Pronto Soccorso di Esine: interventi da realizzare                                                                                                                        

 

Necessità di istituire ad Esine l’O.B.I. (osservazione Breve Intensiva) per ridurre i ricoveri e dimissioni improprie e nel contempo se dotato di personale adeguato e opportunamente supportato da una formazione specifica, potrebbe concorrere a dare una risposta qualificata all’utenza evitando d’incrementare la mobilità passiva in altre strutture fuori dal territorio di pertinenza della nostra Asl (dal 2001 ad oggi pare che l’aumento della mobilità passiva si sia incrementato di euro 4 milioni e tale fenomeno è da non ricondurre al ricorso ad altre attività non presenti in loco).

Questo piccolo reparto deve essere attivato in un’area possibilmente adiacente il Pronto Soccorso, ove i pazienti possano sostare  in attesa della definizione diagnostica e per un’ulteriore osservazione clinica che di norma possa arrivare almeno alle 24/36 ore.

Il piccolo reparto di O.B.I. permetterebbe di raggiungere ragguardevoli risparmi e sarebbero sufficienti per compensare l’aumento del personale necessario a qualificare questo intervento, compreso il costo dello spazio per collocare dai 7 ai 10 posti letto.

 

Per il personale medico-infermieristico serve rafforzare la formazione specifica in modo da elevare lo standard qualitativo e quantitativo dell’assistenza ai pazienti.

 

Adeguare gli spazi per il personale medico e infermieristico al numero di accessi e funzioni previste.

 

Va risolto il nodo del 118 che è centralizzato a Brescia per disposizione della Regione, costa molto e svolge un servizio di modesta qualità.

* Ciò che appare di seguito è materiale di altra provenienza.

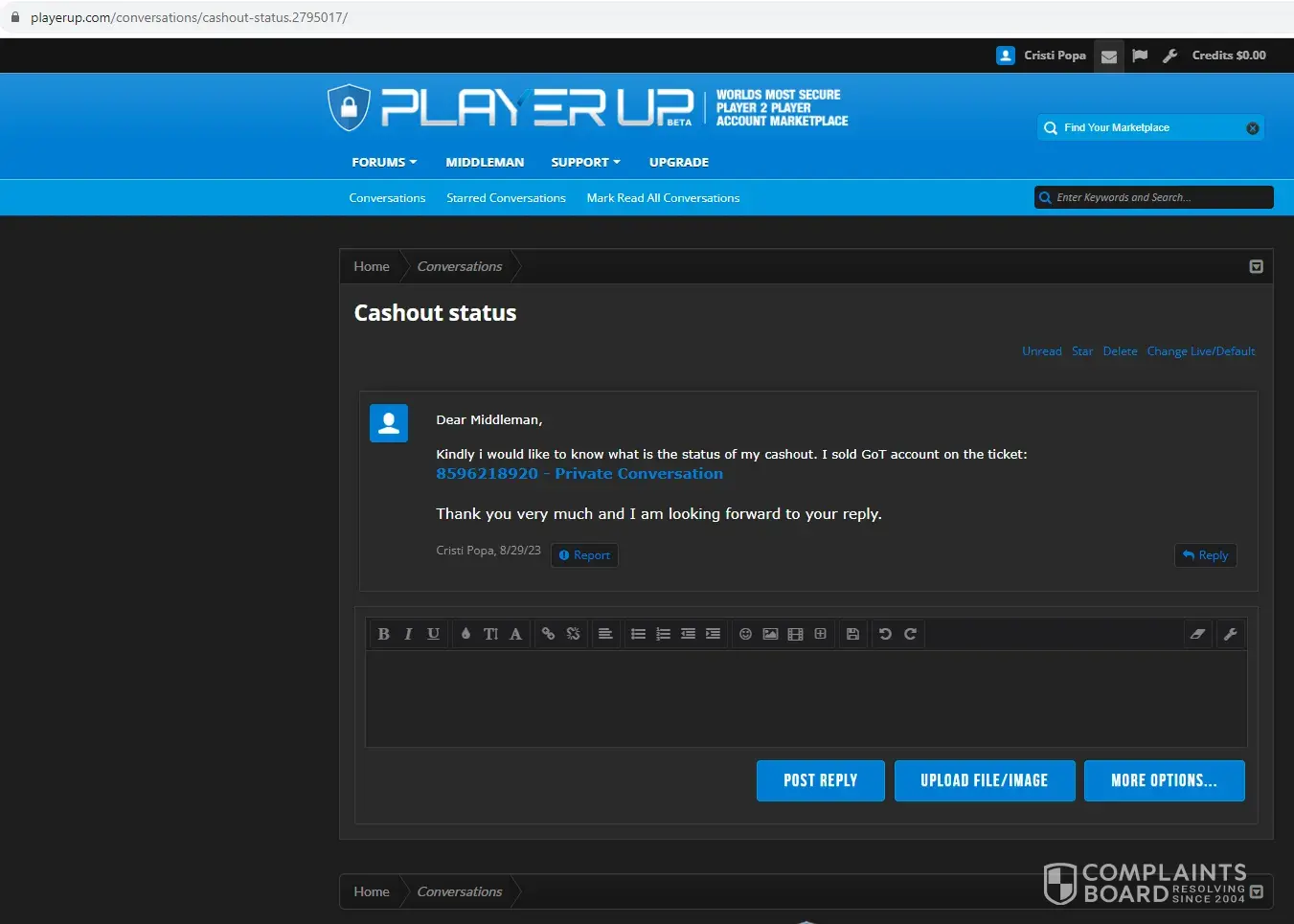
Task: Undo the last edit in the editor
Action: 885,634
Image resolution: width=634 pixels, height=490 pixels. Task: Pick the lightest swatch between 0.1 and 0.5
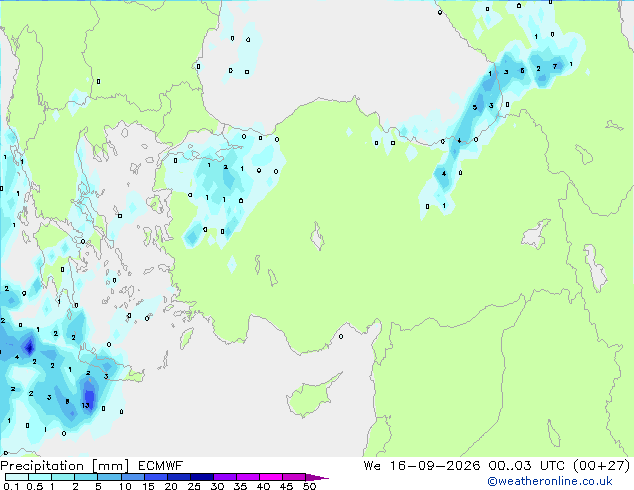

Si deve pensare a renderlo autonomo da Brescia per – vista la notevole distanza dal capoluogo di provincia – riuscire a garantire una maggiore efficacia e efficienza, a parità di costi, tenendo conto che nei periodi invernale ed estivi la popolazione residente aumenta notevolmente per esigenza di turismo invernale ed estivo, quindi il servizio di emergenza deve essere nella condizione di garantire un suo pronto intervento ad un numero elevato di persone, in modo da evitare certi spiacevoli fatti che purtroppo sono accaduti (vedasi decesso a Pontedilegno).

 

Purtroppo questa esigenza (istituzione dell’O.B.I. ) in parte è stata compromessa, in quanto è stato posizionato l’apparecchiatura di risonanza magnetica (unico ospedale al mondo a collocare tale apparecchiatura vicino al pronto soccorso) e che fra l’altro la sua collocazione è stata realizzata in un certo modo, per cui il suo funzionamento non potrà neanche essere utilizzato al 100% delle sue potenzialità.